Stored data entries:
========

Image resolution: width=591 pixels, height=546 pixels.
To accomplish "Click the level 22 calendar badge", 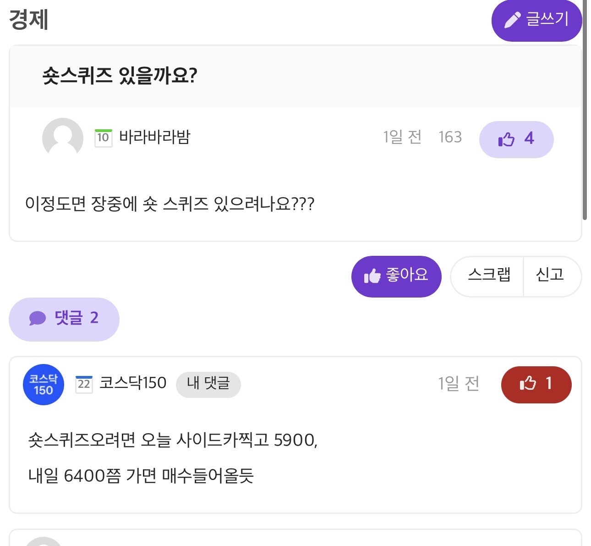I will (84, 383).
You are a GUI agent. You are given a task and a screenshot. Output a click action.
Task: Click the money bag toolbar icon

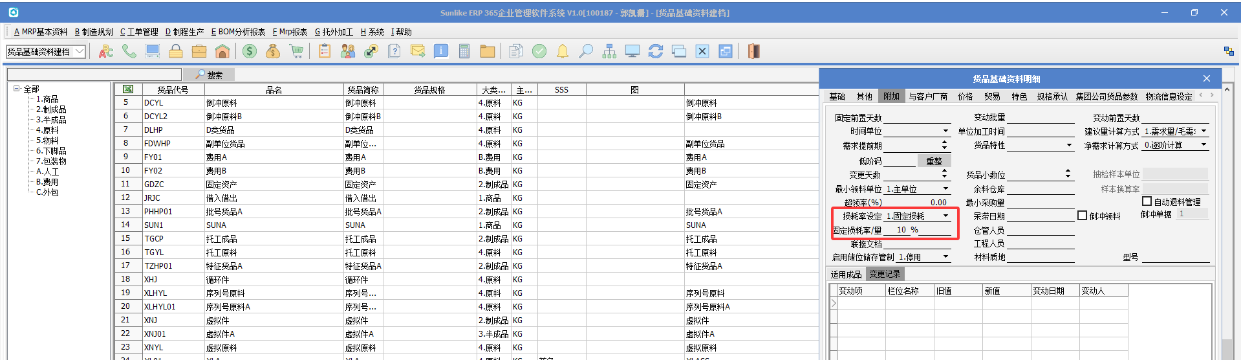[273, 51]
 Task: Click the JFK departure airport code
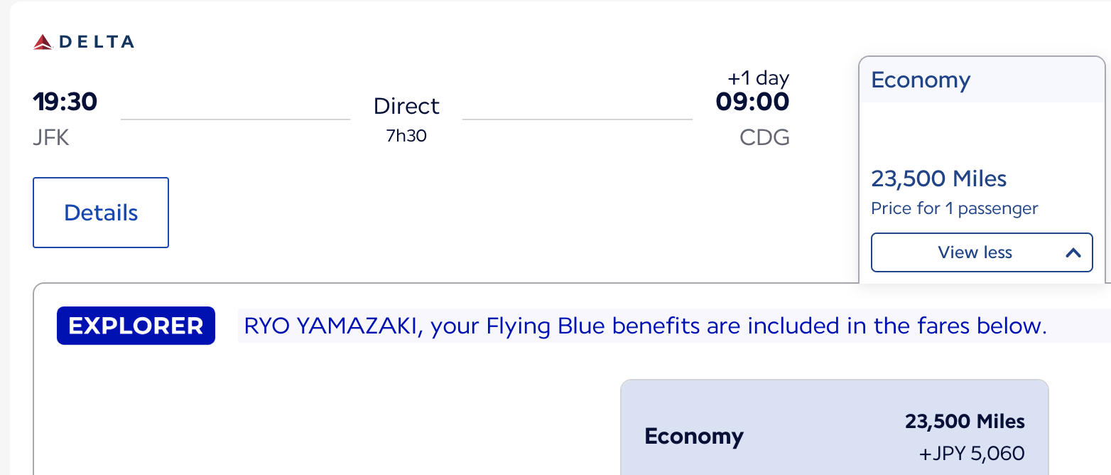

========

TASK:
Only the lines from the one that contains "Task: Click the money bag toolbar icon" through the last line of the records may appear in the answer, retyped exactly and with no pictures.

PROBLEM SOLUTION:
Task: Click the money bag toolbar icon

[273, 51]
 Task: Click the JFK departure airport code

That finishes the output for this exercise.